** Goal of the exercise **
Rewrite all the rows below, changing every "colour scale" to "color bar" and keeping everything else the same. Leave out the pictures.

----

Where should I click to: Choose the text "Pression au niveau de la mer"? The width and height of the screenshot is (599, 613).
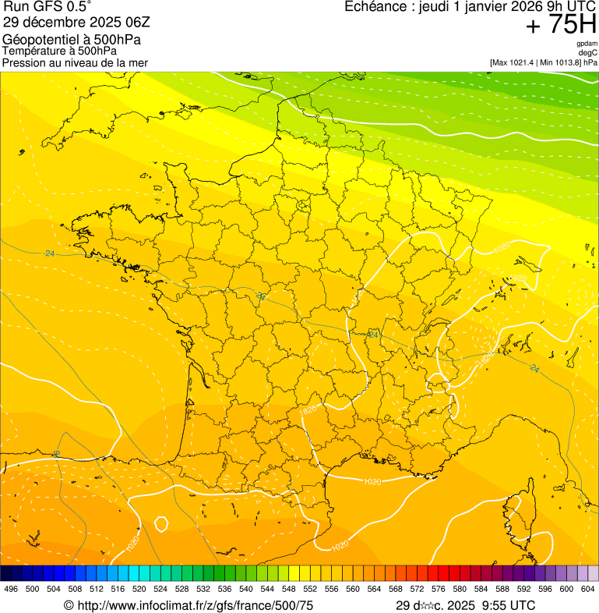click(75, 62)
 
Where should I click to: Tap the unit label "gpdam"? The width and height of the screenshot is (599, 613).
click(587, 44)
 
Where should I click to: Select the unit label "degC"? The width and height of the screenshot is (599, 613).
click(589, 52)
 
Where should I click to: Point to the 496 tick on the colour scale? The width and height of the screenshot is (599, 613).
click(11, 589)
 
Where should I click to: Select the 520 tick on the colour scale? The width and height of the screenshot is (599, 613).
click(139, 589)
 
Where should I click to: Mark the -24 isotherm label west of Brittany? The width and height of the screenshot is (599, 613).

----

** Complete response **
Where should I click to: Choose the text "Pression au niveau de la mer"? The width and height of the screenshot is (599, 613).
click(75, 62)
 
Where should I click to: Tap the unit label "gpdam"? The width and height of the screenshot is (599, 613).
click(587, 44)
 
Where should I click to: Select the unit label "degC"? The width and height of the screenshot is (599, 613).
click(589, 52)
 
Where should I click to: Point to the 496 tick on the color bar? The width and height of the screenshot is (599, 613).
click(11, 589)
 
Where should I click to: Select the 520 tick on the color bar? The width and height of the screenshot is (599, 613).
click(139, 589)
 
Where should I click to: Mark the -24 isotherm label west of Brittany? The width and height of the screenshot is (599, 613).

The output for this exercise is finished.